View single post by Ty
 Posted: Sep 11th, 2011 12:21 PM
PM Quote Reply Full Topic
Ty

 

Joined: 
Location:  
Posts: 
Status: 
Offline
As for editing audio clips, personally I believe that the less one edits, the better. In the past, I have amplified and adjusted the speed of a clip--but only in moderation. I'm of the opinion that if you have to do extensive amounts of editing to a clip, then chances are you never had a good sample to begin with. Better to just delete a "C" quality evp, as opposed to subjecting it to all sorts of cosmetic surgery in the hopes of upgrading to a "B" or "A" recording.

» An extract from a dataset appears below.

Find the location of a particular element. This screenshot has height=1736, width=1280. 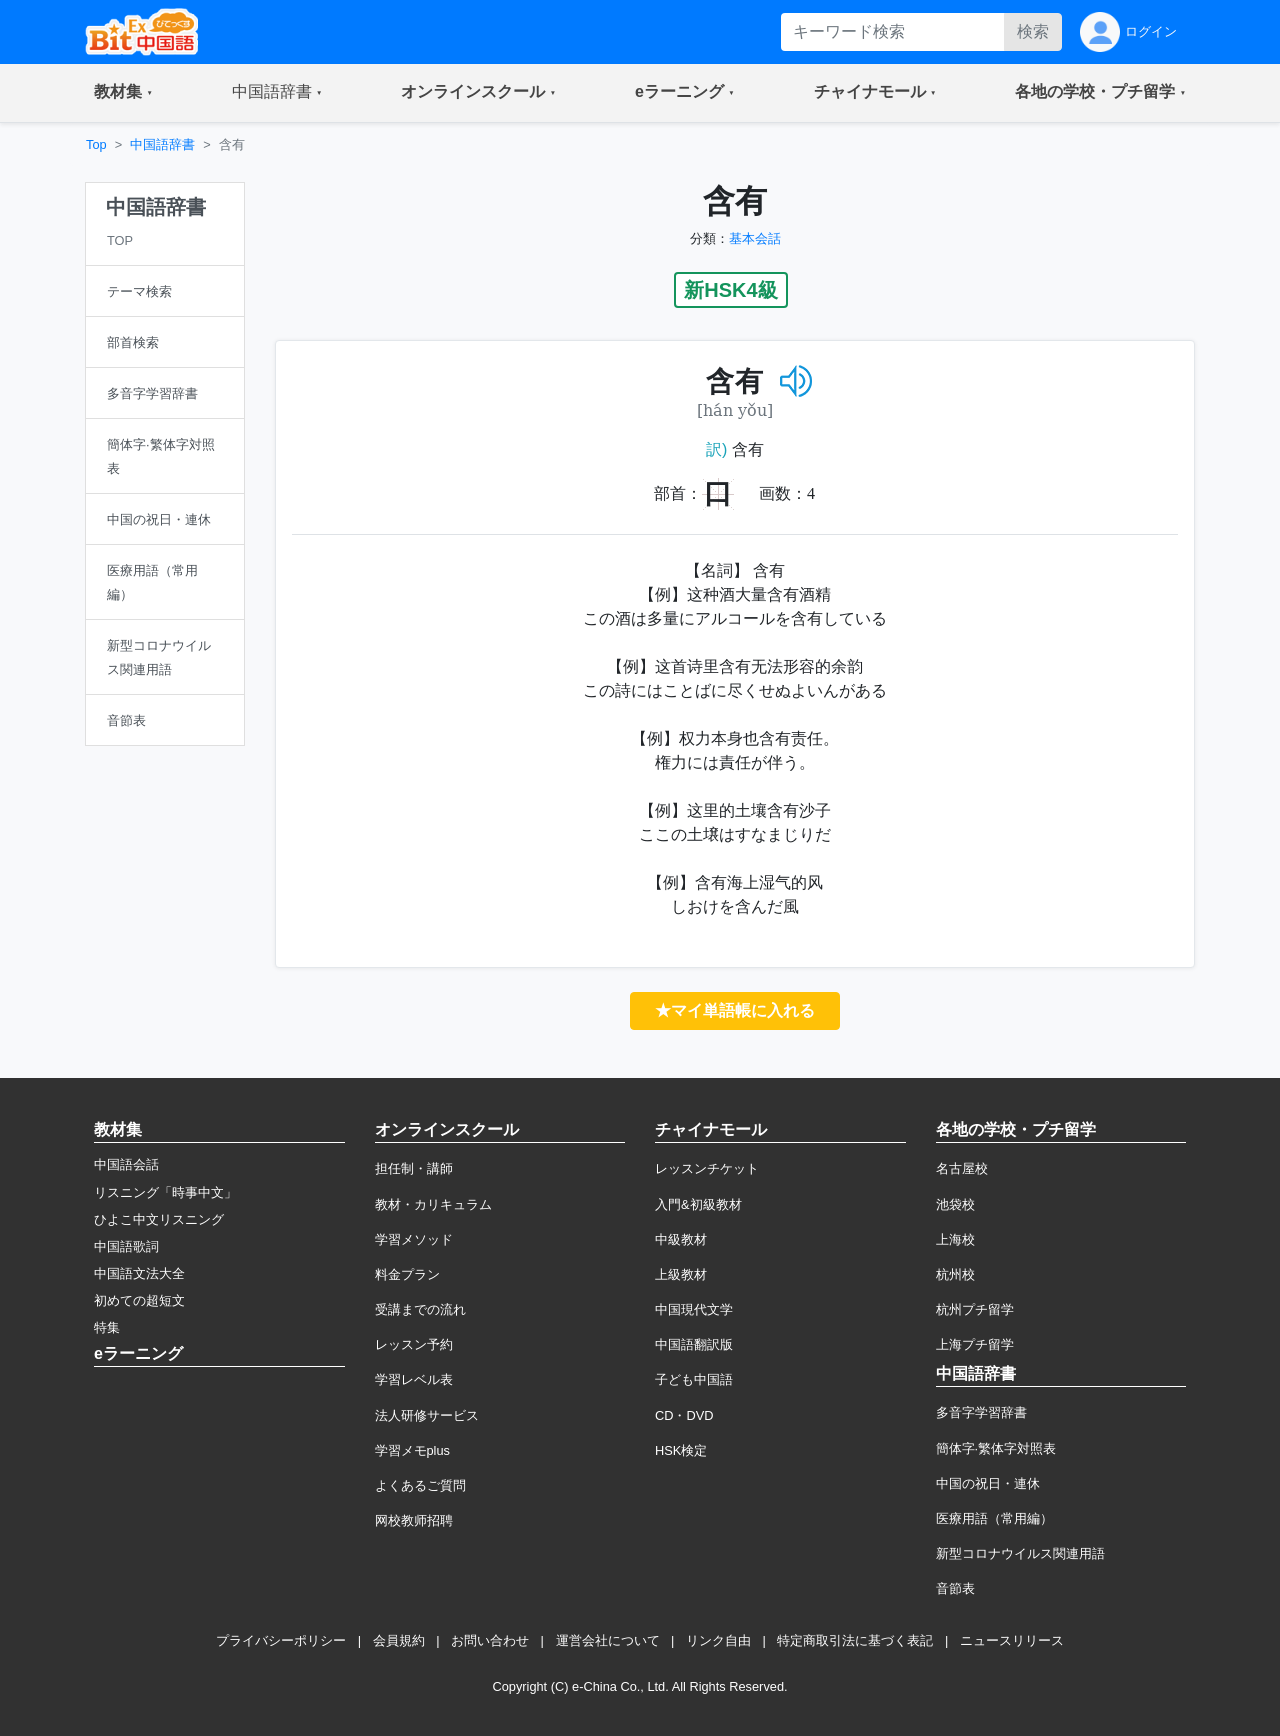

音節表 is located at coordinates (955, 1588).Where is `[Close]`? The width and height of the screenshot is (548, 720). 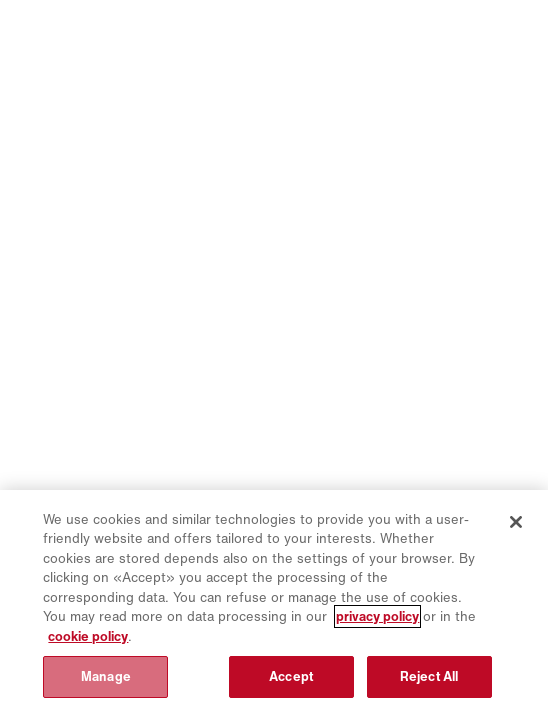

By the way, I really don't understand why so many people are afraid to even slightly change the speed of a recording. If you go back and read the works of evp pioneers from 20-30 years ago, you will find that adjusting the speed of a recording was a commonplace and accepted practice. Yet today it seems that adjusting the speed of a recording is almost taboo. Many will argue that adjusting the speed, or even the tempo, can alter the original evp message, perhaps even create words that are not really there. I say that's rubbish. If I listen to an old record of Frank Sinatra and slow it down, the words he is singing do not change--they are the same words, just slower. The same holds true for an evp: slow it down, or speed it up...they are still the same words. Besides, I find it perfectly logical that if evps really are words being spoken by people in another dimension, then those words will sometimes be altered during the process of breaking through into another dimension--namely, ours. To think that all evps will or should reach our recording instruments at the same speed is, I dare say, frankly absurd.